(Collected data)

* * *

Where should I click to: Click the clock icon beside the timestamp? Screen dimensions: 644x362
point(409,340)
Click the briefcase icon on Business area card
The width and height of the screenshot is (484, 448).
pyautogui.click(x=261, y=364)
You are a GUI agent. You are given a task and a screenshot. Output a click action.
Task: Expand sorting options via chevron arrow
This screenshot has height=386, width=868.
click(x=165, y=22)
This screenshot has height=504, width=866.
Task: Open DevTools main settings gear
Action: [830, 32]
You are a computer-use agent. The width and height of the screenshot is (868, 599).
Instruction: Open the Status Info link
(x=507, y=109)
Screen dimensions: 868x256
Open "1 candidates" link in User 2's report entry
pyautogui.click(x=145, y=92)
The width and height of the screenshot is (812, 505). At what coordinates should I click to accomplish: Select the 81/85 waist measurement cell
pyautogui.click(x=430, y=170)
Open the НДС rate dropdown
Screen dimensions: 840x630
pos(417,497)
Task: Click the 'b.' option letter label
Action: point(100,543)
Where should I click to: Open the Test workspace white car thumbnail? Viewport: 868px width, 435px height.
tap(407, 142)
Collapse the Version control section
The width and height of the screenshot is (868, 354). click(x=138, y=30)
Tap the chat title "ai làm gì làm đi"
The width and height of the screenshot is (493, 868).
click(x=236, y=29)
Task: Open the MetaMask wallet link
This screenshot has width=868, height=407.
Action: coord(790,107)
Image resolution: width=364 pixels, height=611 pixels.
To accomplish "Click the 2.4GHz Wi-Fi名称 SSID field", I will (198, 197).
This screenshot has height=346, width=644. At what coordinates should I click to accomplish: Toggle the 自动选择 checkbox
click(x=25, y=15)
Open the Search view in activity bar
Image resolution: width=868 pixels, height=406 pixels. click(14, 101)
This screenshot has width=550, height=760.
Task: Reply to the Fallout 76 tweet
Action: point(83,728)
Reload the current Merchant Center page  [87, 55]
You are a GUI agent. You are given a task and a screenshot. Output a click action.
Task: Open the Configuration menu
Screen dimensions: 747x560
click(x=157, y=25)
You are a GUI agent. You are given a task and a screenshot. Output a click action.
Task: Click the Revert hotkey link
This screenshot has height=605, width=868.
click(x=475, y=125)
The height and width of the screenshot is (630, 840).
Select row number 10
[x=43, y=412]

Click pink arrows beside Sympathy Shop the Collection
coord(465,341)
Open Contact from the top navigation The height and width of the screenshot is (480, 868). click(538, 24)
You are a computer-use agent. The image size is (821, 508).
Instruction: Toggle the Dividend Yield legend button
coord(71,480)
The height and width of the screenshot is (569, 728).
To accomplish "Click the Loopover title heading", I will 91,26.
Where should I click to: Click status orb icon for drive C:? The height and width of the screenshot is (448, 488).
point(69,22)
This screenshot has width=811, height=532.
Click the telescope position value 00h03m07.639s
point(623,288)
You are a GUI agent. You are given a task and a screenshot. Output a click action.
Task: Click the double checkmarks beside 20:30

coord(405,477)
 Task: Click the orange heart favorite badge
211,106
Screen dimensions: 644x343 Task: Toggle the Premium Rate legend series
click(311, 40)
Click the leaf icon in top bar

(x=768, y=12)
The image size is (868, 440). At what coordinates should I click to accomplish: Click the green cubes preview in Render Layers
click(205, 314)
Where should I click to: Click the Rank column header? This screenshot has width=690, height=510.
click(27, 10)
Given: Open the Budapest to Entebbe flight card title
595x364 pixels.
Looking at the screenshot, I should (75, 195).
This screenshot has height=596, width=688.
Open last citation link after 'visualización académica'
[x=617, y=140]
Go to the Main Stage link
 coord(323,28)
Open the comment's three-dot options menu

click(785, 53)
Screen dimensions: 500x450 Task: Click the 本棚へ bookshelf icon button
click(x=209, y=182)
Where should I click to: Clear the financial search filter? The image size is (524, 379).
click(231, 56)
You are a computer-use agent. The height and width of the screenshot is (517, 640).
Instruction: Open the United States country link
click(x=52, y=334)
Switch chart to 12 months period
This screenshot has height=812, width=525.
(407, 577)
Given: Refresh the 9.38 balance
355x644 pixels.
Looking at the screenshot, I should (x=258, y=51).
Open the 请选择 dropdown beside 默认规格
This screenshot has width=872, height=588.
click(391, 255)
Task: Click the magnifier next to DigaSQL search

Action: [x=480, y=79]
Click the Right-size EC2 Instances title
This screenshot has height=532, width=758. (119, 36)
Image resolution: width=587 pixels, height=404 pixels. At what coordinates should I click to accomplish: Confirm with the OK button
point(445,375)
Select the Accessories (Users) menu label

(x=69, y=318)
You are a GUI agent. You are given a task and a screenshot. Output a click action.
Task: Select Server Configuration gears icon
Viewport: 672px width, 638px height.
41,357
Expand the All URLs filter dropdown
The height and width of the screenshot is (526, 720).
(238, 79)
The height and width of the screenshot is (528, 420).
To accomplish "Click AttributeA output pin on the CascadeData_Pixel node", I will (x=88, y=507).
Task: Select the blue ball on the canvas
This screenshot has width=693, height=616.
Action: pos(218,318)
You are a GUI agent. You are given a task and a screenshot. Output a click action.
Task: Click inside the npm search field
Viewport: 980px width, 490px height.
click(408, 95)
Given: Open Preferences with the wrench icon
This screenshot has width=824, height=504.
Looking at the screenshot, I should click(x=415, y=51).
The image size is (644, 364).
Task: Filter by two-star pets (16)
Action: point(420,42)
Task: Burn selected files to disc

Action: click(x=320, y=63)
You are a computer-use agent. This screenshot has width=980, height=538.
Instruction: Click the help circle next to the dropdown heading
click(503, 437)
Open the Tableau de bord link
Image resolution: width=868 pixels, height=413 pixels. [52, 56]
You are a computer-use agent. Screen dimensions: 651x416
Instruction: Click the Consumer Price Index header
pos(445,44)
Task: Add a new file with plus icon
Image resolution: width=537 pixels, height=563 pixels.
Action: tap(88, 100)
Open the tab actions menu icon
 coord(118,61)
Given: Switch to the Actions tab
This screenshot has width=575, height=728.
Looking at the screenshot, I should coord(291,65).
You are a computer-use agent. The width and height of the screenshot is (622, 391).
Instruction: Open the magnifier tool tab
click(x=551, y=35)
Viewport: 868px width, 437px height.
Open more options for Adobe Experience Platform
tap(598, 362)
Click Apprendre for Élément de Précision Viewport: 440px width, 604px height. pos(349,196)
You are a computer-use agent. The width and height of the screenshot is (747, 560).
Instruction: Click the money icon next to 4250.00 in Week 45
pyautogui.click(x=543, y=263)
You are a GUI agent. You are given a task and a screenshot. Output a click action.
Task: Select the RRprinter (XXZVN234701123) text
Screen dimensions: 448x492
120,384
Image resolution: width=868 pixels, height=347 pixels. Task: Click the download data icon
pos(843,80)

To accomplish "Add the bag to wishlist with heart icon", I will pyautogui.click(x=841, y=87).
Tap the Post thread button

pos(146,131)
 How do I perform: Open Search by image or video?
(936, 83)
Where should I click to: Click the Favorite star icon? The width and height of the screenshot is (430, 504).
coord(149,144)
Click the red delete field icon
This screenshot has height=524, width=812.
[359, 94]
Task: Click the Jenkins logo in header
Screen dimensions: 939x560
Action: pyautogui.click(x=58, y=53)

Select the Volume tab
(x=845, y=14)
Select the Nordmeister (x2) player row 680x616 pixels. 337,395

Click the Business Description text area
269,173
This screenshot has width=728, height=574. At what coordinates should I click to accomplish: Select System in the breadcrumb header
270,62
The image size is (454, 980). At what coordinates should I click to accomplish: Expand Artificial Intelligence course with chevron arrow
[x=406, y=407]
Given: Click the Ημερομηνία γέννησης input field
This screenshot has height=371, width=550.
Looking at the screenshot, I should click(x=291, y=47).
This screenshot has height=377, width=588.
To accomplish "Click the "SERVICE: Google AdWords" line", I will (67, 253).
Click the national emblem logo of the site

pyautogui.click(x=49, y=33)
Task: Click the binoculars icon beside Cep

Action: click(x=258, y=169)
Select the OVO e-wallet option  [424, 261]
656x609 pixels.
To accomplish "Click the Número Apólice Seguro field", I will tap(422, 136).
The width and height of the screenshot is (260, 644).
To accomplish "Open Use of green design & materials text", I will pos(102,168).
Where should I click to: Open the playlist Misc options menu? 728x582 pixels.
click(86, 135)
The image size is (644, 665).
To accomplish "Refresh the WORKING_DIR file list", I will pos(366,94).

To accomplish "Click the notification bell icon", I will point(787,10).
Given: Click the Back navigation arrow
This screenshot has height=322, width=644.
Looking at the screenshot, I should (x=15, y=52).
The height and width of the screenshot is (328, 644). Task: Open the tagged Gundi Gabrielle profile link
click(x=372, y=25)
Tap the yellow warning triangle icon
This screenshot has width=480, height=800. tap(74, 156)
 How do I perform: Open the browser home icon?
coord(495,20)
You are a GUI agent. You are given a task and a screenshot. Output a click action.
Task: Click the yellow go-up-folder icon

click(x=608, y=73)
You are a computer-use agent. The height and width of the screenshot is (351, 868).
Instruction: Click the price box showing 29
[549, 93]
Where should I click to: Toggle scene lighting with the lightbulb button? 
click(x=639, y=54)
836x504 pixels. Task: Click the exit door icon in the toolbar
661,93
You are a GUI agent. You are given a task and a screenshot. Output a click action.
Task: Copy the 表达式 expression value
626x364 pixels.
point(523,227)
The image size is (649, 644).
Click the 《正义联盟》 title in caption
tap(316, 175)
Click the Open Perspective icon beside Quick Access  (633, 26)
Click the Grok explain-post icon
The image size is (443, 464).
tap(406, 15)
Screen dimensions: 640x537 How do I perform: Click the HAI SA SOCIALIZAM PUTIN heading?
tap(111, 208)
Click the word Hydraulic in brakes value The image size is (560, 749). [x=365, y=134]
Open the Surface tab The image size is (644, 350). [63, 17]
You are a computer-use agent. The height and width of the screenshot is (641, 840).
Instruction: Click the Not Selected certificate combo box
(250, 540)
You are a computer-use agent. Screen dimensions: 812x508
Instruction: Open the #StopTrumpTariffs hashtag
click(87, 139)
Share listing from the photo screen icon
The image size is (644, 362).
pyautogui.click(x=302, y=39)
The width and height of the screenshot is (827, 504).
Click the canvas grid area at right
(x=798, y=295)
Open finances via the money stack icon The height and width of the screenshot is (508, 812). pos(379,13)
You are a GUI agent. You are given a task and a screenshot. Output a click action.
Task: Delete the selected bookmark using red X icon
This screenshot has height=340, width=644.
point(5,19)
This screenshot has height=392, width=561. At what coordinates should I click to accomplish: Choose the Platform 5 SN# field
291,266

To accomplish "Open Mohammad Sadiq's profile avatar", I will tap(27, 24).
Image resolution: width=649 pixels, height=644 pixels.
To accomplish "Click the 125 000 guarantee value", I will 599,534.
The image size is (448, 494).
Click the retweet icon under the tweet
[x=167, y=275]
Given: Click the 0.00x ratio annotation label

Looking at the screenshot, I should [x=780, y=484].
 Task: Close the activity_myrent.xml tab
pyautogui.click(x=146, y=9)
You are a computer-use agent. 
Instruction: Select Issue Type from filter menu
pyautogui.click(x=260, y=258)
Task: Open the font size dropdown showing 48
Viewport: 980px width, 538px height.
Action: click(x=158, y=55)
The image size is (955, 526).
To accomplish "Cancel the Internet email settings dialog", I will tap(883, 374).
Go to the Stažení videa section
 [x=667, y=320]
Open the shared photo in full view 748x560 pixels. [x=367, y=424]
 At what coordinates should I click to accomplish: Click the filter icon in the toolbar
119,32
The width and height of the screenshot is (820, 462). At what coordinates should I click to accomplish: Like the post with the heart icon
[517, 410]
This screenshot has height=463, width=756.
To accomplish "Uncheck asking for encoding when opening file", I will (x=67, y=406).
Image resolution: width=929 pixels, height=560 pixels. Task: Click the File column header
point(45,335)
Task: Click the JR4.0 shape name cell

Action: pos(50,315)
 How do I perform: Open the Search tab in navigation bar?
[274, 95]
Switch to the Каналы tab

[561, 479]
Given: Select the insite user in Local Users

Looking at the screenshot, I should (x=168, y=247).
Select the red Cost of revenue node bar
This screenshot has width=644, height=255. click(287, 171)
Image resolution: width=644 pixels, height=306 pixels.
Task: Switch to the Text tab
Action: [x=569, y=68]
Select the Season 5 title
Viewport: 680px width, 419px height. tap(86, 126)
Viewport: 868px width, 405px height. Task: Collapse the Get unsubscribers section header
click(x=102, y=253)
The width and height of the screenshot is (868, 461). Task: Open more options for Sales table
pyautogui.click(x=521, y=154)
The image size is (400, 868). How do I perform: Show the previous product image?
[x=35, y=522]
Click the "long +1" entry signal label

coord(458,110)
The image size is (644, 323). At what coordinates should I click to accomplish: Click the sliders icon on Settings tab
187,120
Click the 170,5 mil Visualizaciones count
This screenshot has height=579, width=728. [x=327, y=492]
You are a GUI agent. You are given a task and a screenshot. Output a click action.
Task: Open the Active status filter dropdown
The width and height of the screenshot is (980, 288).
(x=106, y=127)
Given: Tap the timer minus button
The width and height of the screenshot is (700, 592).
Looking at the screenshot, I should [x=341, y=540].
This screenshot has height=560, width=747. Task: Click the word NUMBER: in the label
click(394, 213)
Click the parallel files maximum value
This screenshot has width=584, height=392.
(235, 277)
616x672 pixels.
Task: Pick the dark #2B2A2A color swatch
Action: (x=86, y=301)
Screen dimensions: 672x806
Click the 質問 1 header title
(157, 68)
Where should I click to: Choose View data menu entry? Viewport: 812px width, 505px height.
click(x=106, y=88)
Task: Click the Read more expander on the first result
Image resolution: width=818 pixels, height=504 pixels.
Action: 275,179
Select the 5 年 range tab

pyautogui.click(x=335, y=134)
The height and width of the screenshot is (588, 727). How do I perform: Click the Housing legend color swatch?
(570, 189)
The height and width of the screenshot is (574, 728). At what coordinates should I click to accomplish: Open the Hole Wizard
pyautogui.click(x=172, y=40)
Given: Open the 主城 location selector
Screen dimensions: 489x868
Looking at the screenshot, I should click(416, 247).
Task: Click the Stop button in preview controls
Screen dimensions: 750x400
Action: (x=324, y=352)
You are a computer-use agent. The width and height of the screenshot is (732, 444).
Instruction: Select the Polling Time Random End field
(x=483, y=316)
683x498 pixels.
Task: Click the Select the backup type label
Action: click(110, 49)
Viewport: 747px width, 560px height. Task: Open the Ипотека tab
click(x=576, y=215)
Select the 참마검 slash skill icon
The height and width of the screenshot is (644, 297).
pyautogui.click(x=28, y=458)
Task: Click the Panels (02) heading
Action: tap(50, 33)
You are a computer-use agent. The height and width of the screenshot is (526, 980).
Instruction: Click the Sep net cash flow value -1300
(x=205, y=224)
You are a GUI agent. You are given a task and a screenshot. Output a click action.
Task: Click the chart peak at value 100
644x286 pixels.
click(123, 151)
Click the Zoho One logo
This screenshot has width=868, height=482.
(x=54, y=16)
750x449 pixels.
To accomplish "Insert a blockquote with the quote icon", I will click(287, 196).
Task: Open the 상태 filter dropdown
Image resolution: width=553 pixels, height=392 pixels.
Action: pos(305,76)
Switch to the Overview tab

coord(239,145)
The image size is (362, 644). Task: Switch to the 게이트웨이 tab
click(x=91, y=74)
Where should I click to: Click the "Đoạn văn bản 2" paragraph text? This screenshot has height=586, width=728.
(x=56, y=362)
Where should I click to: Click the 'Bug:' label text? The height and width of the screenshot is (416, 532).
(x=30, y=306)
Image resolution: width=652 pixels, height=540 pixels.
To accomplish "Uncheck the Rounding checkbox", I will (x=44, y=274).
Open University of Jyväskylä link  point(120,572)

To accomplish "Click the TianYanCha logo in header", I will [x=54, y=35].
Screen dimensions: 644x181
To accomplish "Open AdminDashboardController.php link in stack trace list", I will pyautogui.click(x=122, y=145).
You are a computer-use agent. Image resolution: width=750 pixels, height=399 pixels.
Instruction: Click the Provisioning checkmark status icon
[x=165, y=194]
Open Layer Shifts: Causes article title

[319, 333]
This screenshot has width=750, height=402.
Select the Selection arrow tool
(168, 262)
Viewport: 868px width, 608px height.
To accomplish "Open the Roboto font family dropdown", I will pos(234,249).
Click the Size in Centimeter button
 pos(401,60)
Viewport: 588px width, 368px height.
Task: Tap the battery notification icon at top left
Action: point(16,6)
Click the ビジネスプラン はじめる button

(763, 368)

* * *

## Problem requirements
When the line with "Select the Nordmeister" is reached in the data above, start copying there, and copy each line exactly until the line with "is (351, 868)." has been copied; copy nothing else.

## Answer section
Select the Nordmeister (x2) player row 680x616 pixels. 337,395

Click the Business Description text area
269,173
This screenshot has width=728, height=574. At what coordinates should I click to accomplish: Select System in the breadcrumb header
270,62
The image size is (454, 980). At what coordinates should I click to accomplish: Expand Artificial Intelligence course with chevron arrow
[x=406, y=407]
Given: Click the Ημερομηνία γέννησης input field
This screenshot has height=371, width=550.
Looking at the screenshot, I should click(x=291, y=47).
This screenshot has height=377, width=588.
To accomplish "Click the "SERVICE: Google AdWords" line", I will (67, 253).
Click the national emblem logo of the site

pyautogui.click(x=49, y=33)
Task: Click the binoculars icon beside Cep

Action: click(x=258, y=169)
Select the OVO e-wallet option  [424, 261]
656x609 pixels.
To accomplish "Click the Número Apólice Seguro field", I will tap(422, 136).
The width and height of the screenshot is (260, 644).
To accomplish "Open Use of green design & materials text", I will pos(102,168).
Where should I click to: Open the playlist Misc options menu? 728x582 pixels.
click(86, 135)
The image size is (644, 665).
To accomplish "Refresh the WORKING_DIR file list", I will pos(366,94).

To accomplish "Click the notification bell icon", I will point(787,10).
Given: Click the Back navigation arrow
This screenshot has height=322, width=644.
Looking at the screenshot, I should (x=15, y=52).
The height and width of the screenshot is (328, 644). Task: Open the tagged Gundi Gabrielle profile link
click(x=372, y=25)
Tap the yellow warning triangle icon
This screenshot has width=480, height=800. tap(74, 156)
 How do I perform: Open the browser home icon?
coord(495,20)
You are a GUI agent. You are given a task and a screenshot. Output a click action.
Task: Click the yellow go-up-folder icon

click(x=608, y=73)
You are a computer-use agent. The height and width of the screenshot is (351, 868).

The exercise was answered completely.